Ryan's rebuke is simple and can be restated as "Look at the bones!" The chart says it all and the future is so bad, the Administration cannot even fudge the numbers to make it look palatable. And let's not forget this point: numbers are routinely "massaged" by government offices--like the OMB--by assuming best-case types of scenarios. So the reality here is likely even much, much worse. But Ryan doesn't even need to go there, since things look catastrophic anyway.

Now, the green line in the chart shows the future if Ryan's plans are followed. And no doubt, it's equally idealized. But even so, look at the difference in outcomes. Ryan's plan hinges on a critical idea: start fixing things now, this year, not ten years down the road. The Obama Administration--like previous ones--is trying to table responsibility, is seeking to keep spending mostly at current levels and even increase it, while playing accounting games with the debt, then promising to reduce it in the future, even thought it will no longer be in power in that future.
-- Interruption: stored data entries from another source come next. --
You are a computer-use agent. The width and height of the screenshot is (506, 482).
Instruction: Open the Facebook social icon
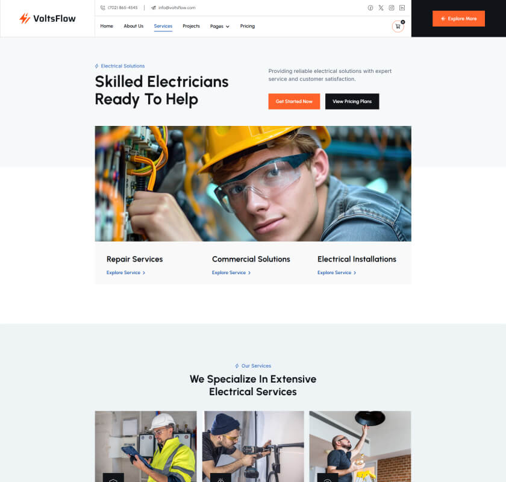point(370,8)
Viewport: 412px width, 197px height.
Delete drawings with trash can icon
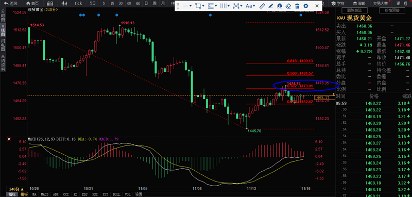(297, 6)
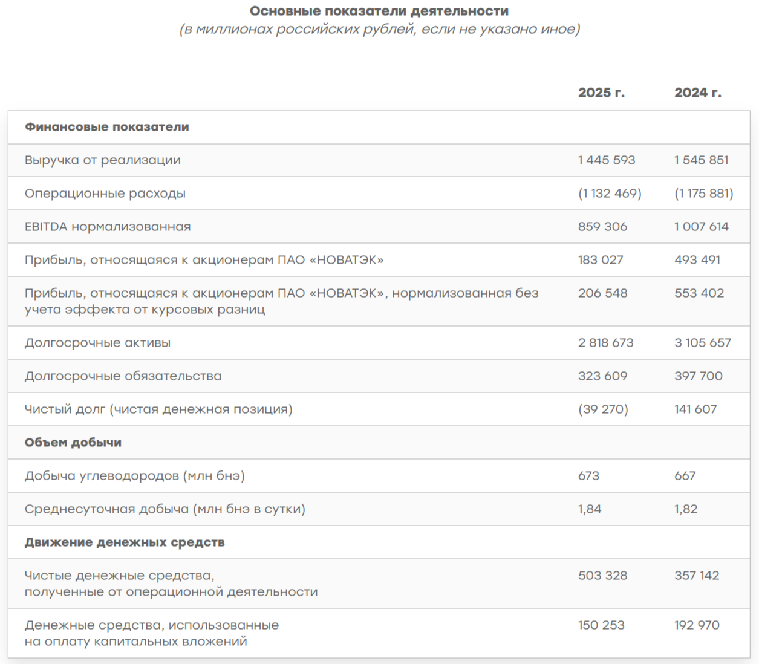Screen dimensions: 759x664
Task: Select the 673 hydrocarbon production value
Action: point(588,476)
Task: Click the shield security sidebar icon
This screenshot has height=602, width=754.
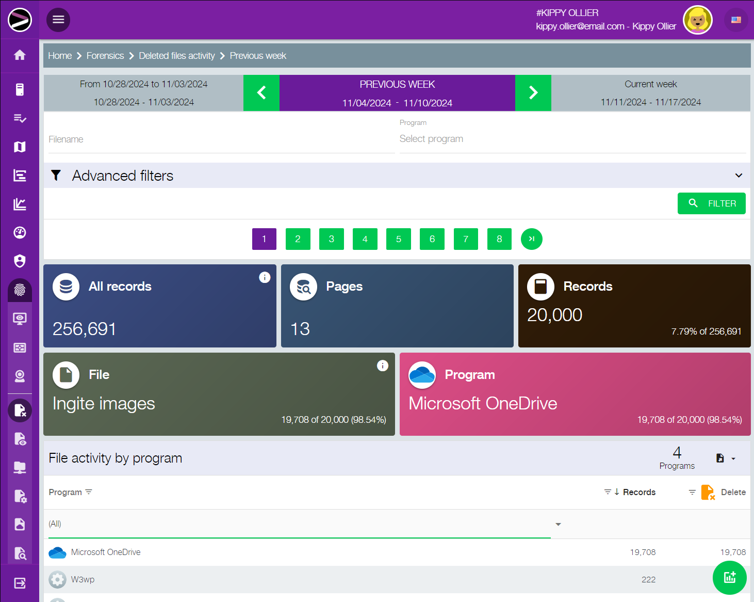Action: [20, 261]
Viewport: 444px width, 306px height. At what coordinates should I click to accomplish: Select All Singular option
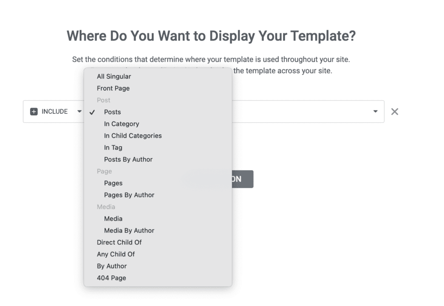pos(114,76)
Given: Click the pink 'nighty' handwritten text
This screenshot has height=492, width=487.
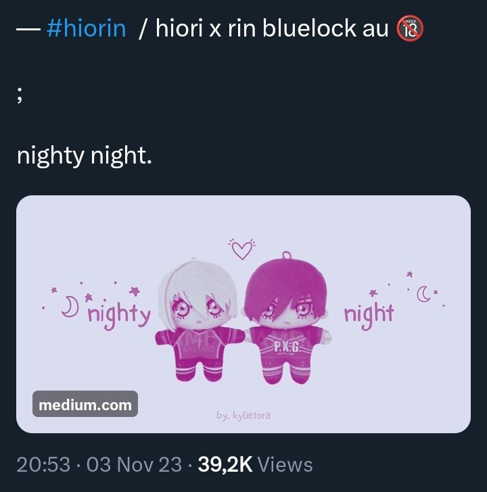Looking at the screenshot, I should tap(119, 315).
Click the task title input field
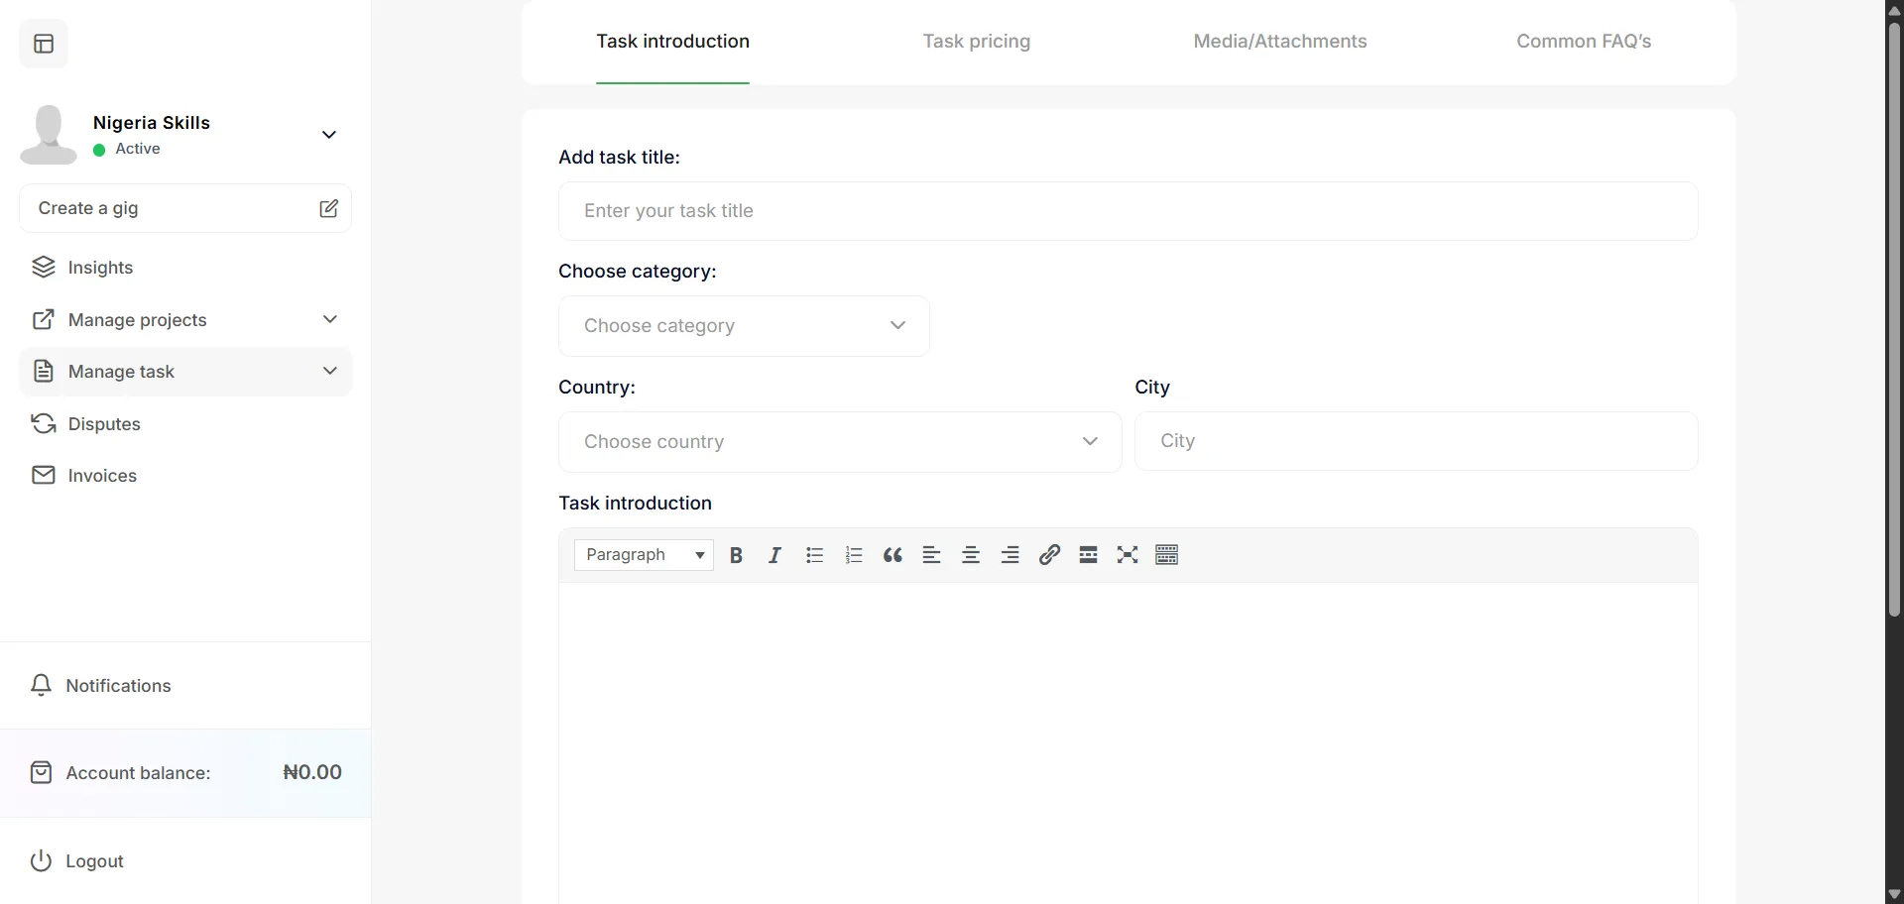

And frankly, Geithner knows this. His last words to Ryan in the clip:
We're not coming before you to say we have a definitive solution to our long-term problem. What we do know is we don't like yours.
Strange, isn't it? For three years, we've been hearing from the Democrats, the Administration, and the liberals that the Republicans "have no plan." Yet apparently, it's just the opposite.

Cheers, all.

1 comment:

  1. We wonder here, will it by my children, or theirs that end up calling this the second Great Depression? And just how criminally stupid will our generation look to them.

    I remember the cold war, and thinking how stupid the Russian people were to believe what their leaders and what their "press" was feeding them. Turns out, we are not so very different.